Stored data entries
--------------------------------
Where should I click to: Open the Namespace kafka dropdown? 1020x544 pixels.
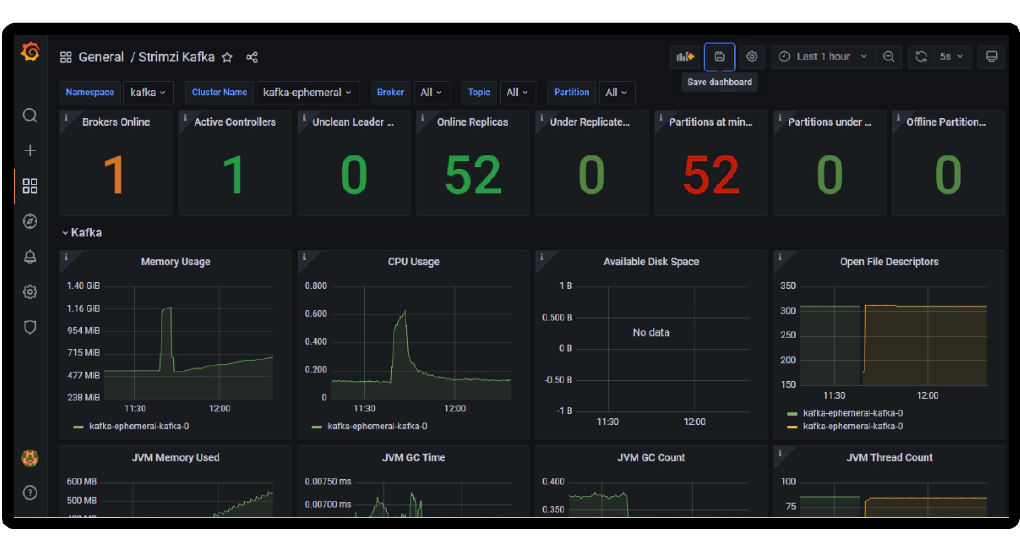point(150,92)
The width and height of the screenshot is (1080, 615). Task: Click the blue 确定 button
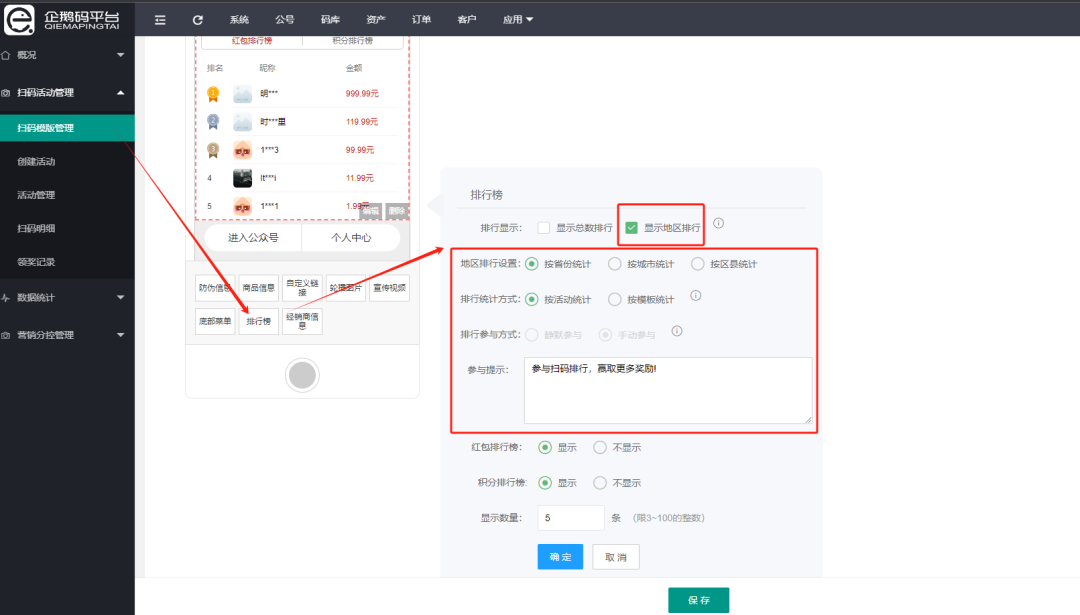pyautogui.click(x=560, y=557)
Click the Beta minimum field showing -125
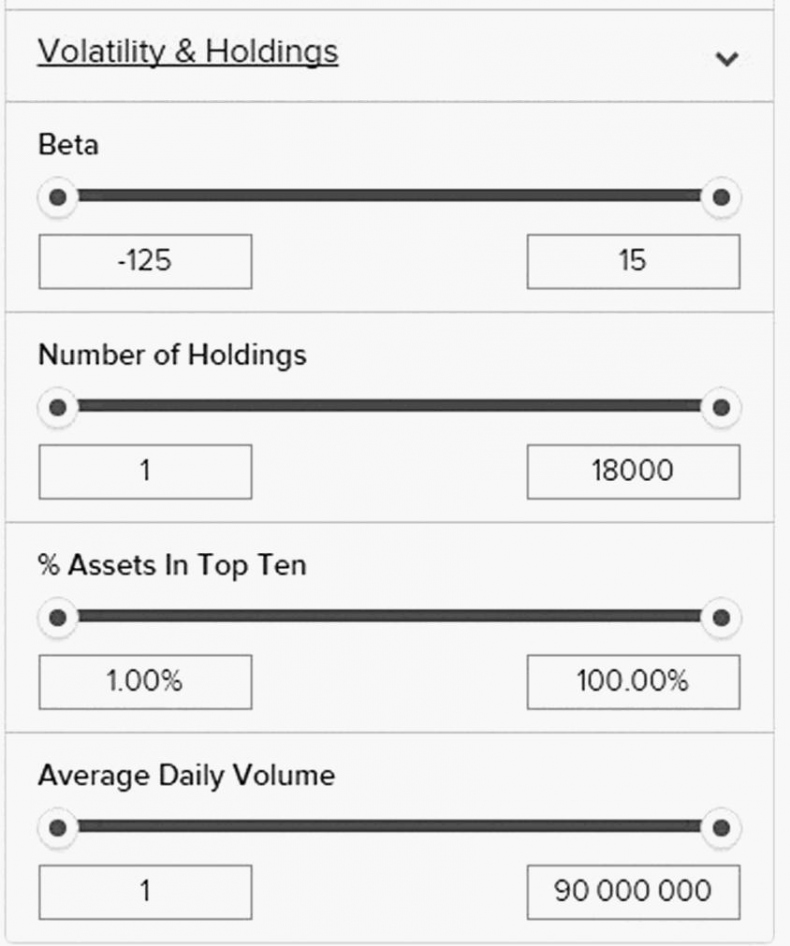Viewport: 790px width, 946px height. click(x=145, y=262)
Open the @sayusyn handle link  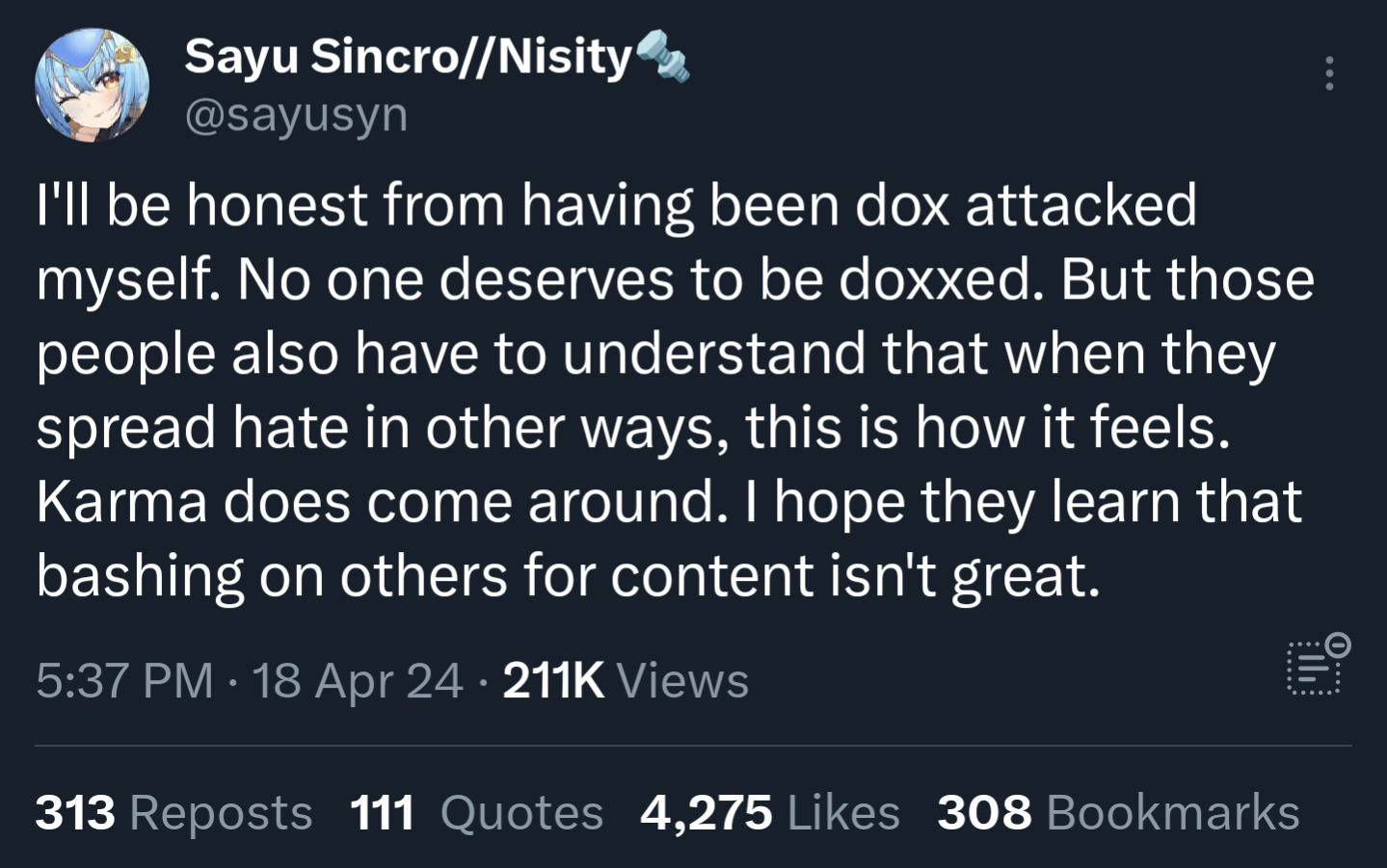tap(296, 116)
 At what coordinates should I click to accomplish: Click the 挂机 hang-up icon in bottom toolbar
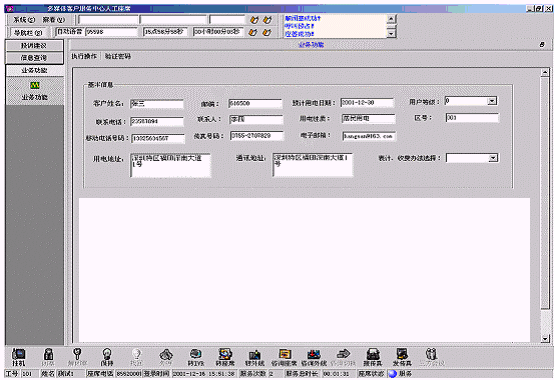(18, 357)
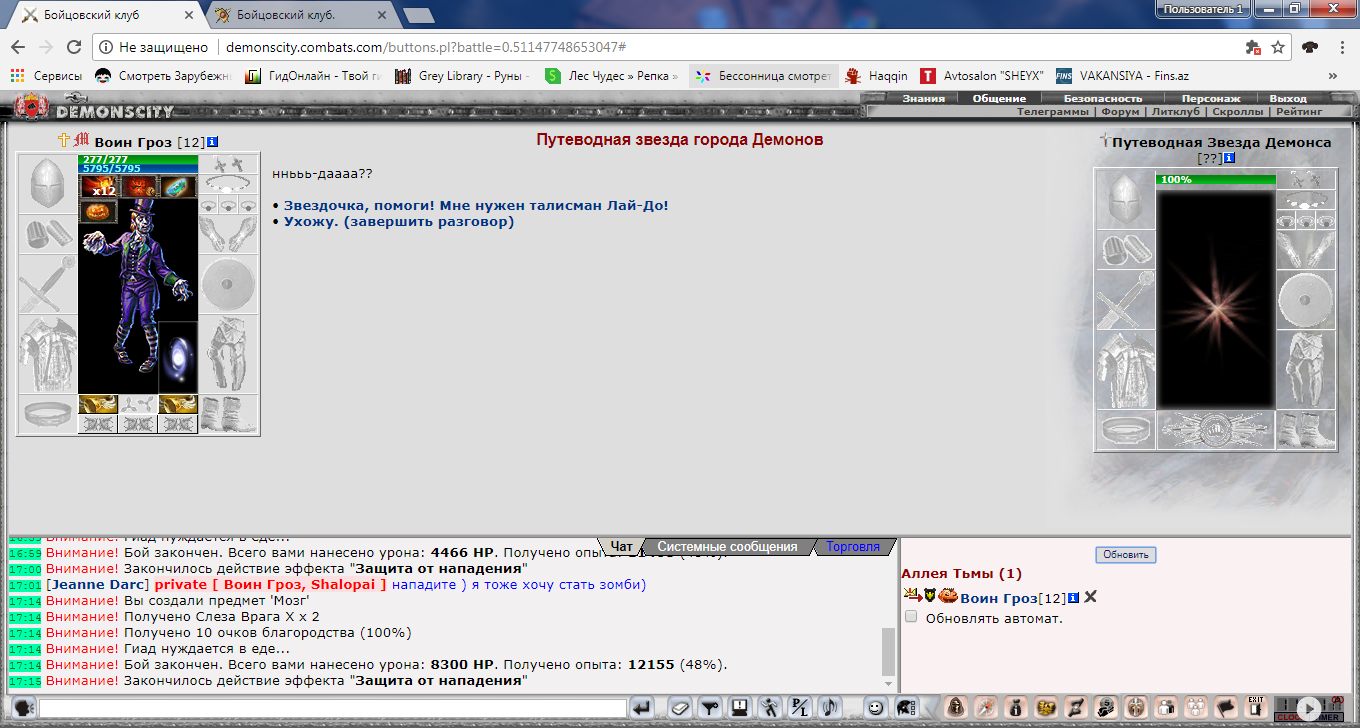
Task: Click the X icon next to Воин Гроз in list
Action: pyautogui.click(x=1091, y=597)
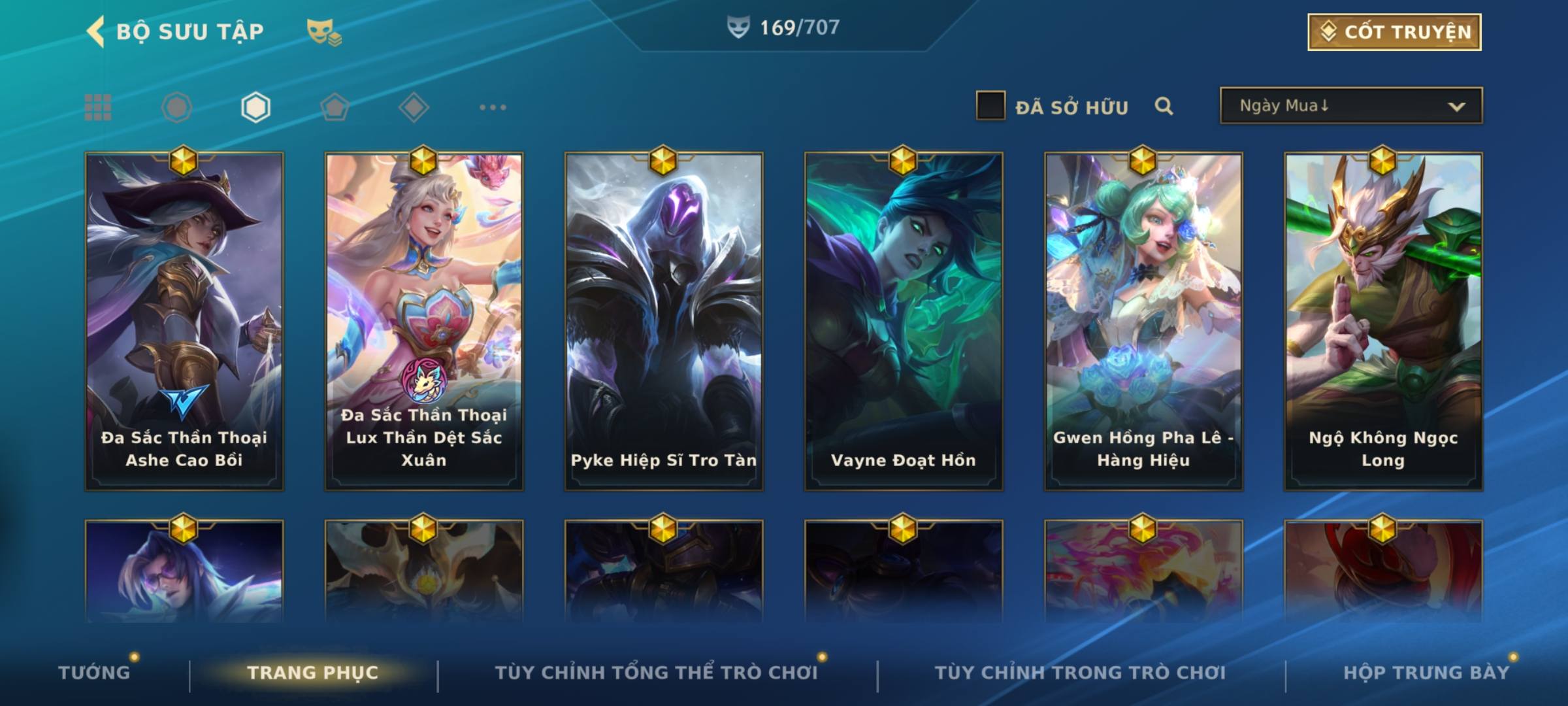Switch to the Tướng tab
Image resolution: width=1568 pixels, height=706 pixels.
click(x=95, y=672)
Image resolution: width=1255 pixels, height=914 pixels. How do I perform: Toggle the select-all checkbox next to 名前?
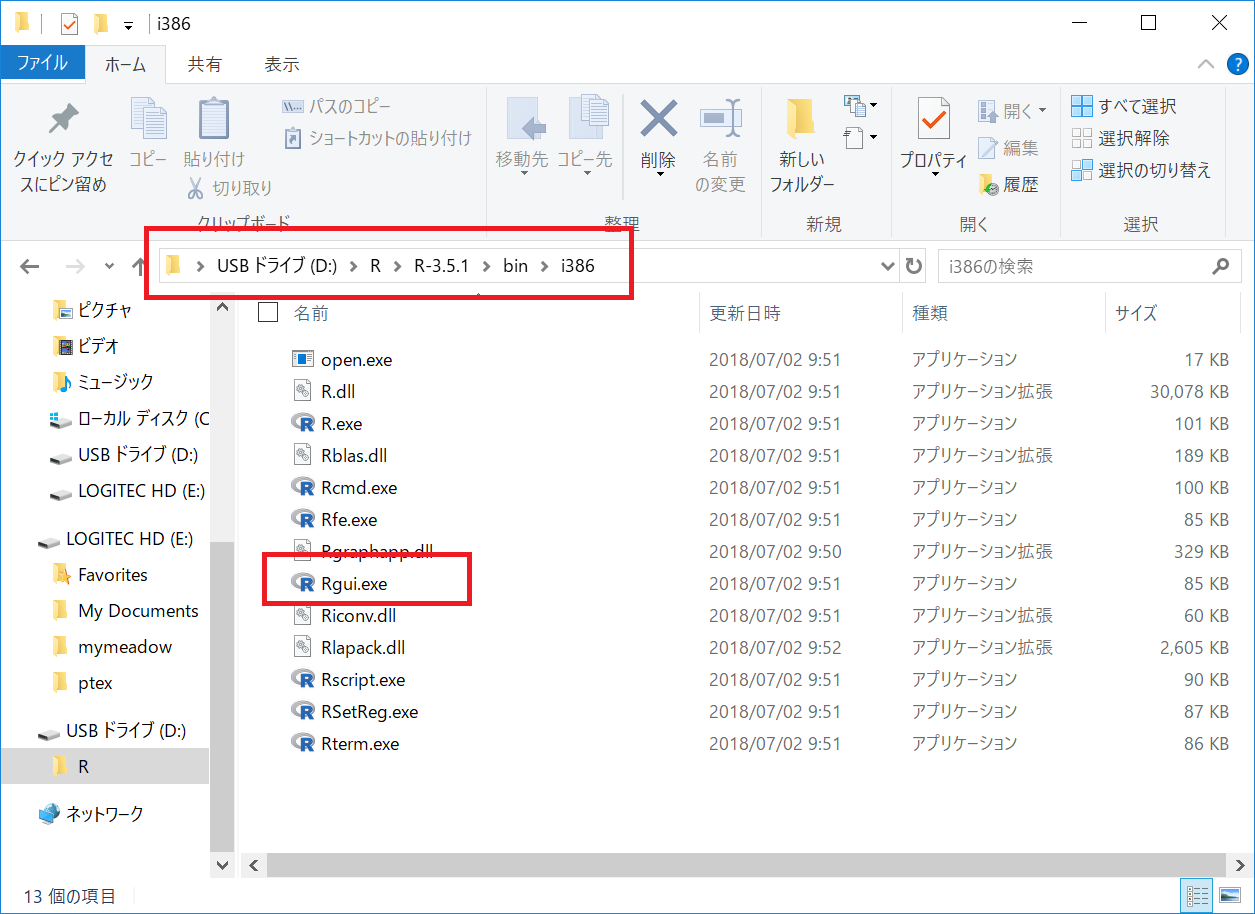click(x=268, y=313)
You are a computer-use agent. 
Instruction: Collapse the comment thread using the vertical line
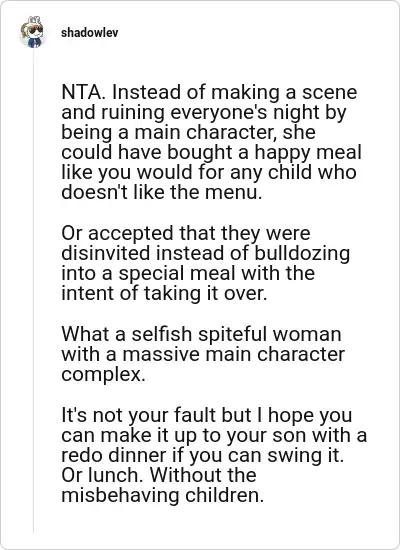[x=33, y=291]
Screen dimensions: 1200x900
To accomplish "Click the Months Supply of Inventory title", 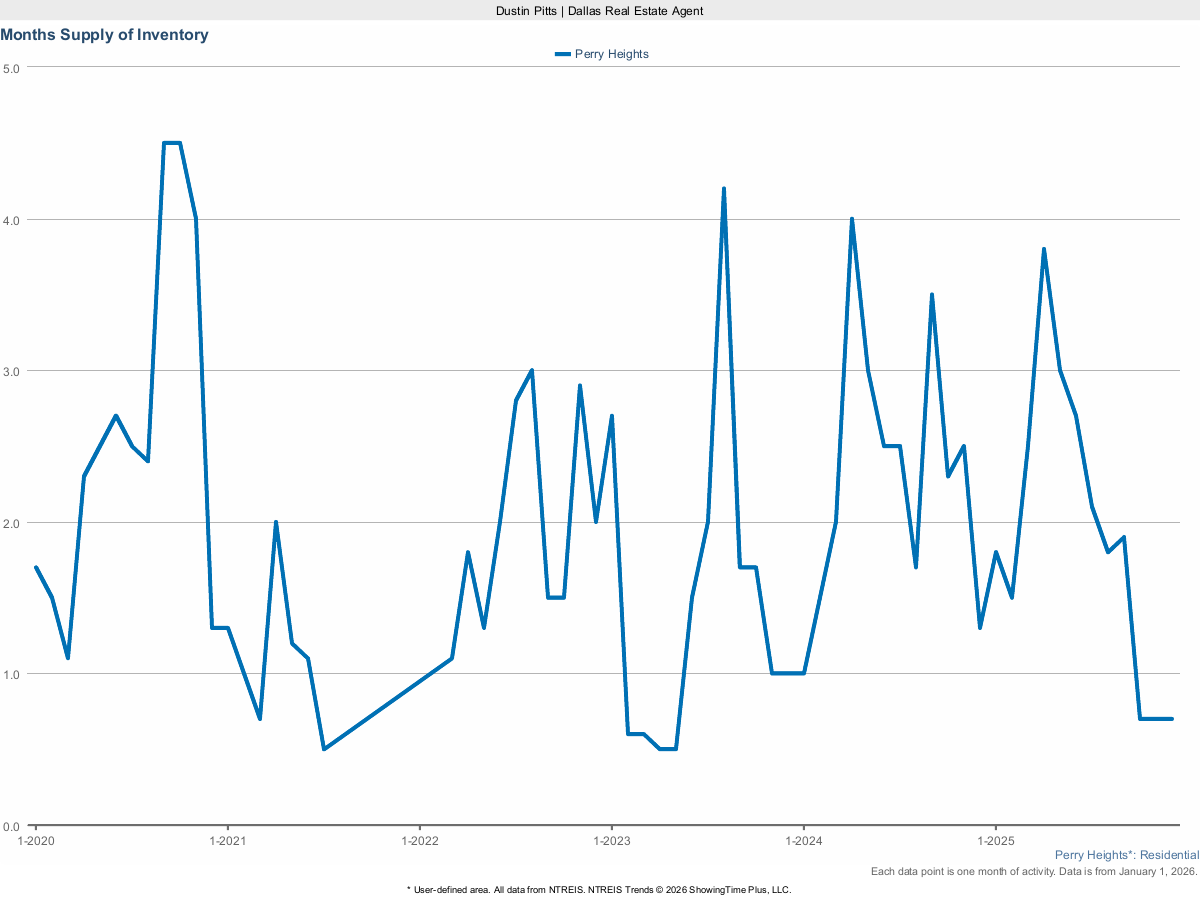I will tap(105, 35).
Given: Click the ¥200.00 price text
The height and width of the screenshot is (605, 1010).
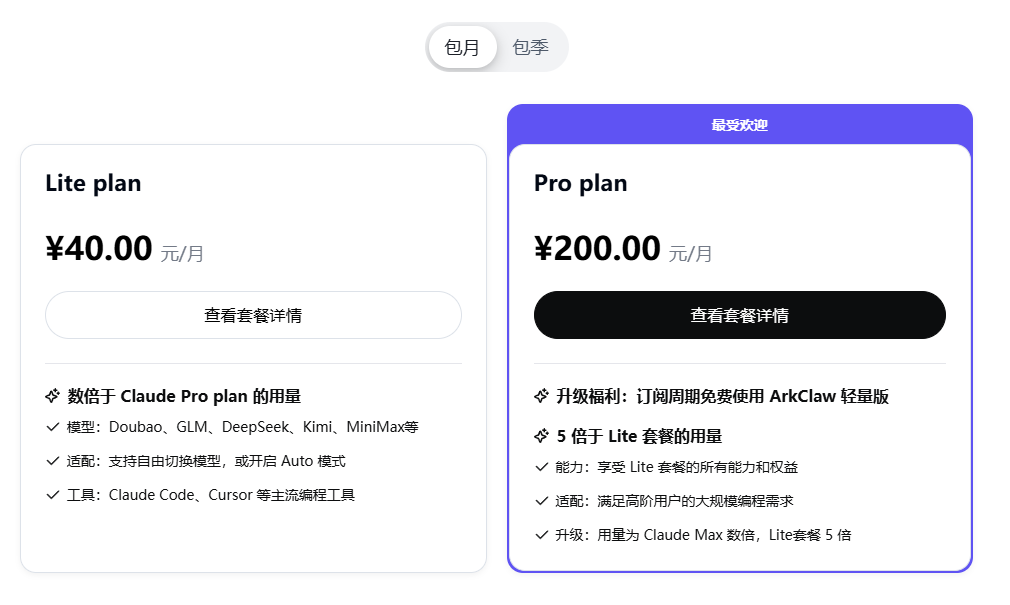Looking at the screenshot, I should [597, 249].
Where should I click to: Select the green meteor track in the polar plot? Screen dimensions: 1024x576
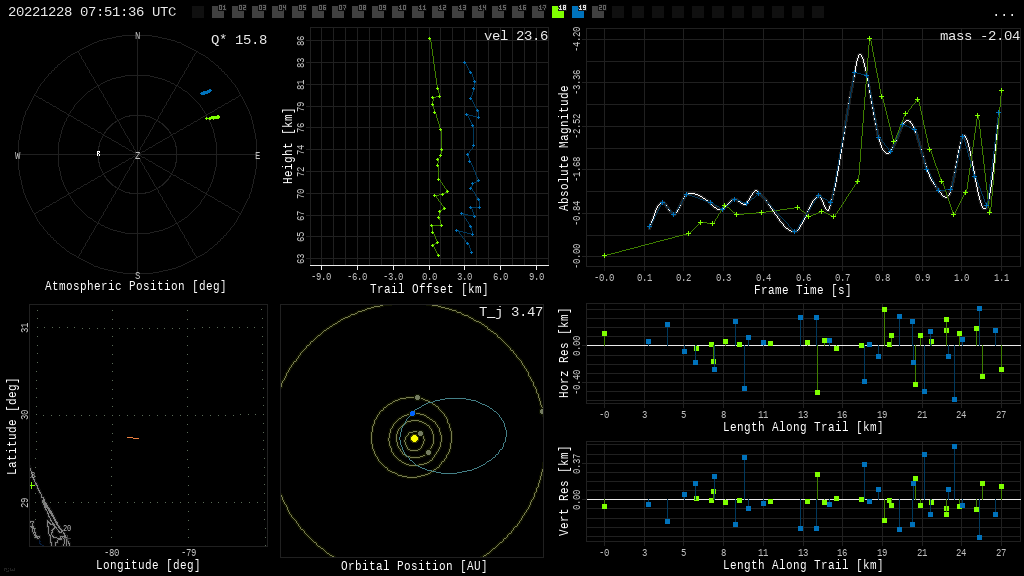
--------------------------------
Work to complete>
Look through the entries for lines containing the word "dimensions" and return each one.

Response area>
Screen dimensions: 1200x900
Where should I click to: Select the green meteor track in the polar plot? Screen dimensions: 1024x576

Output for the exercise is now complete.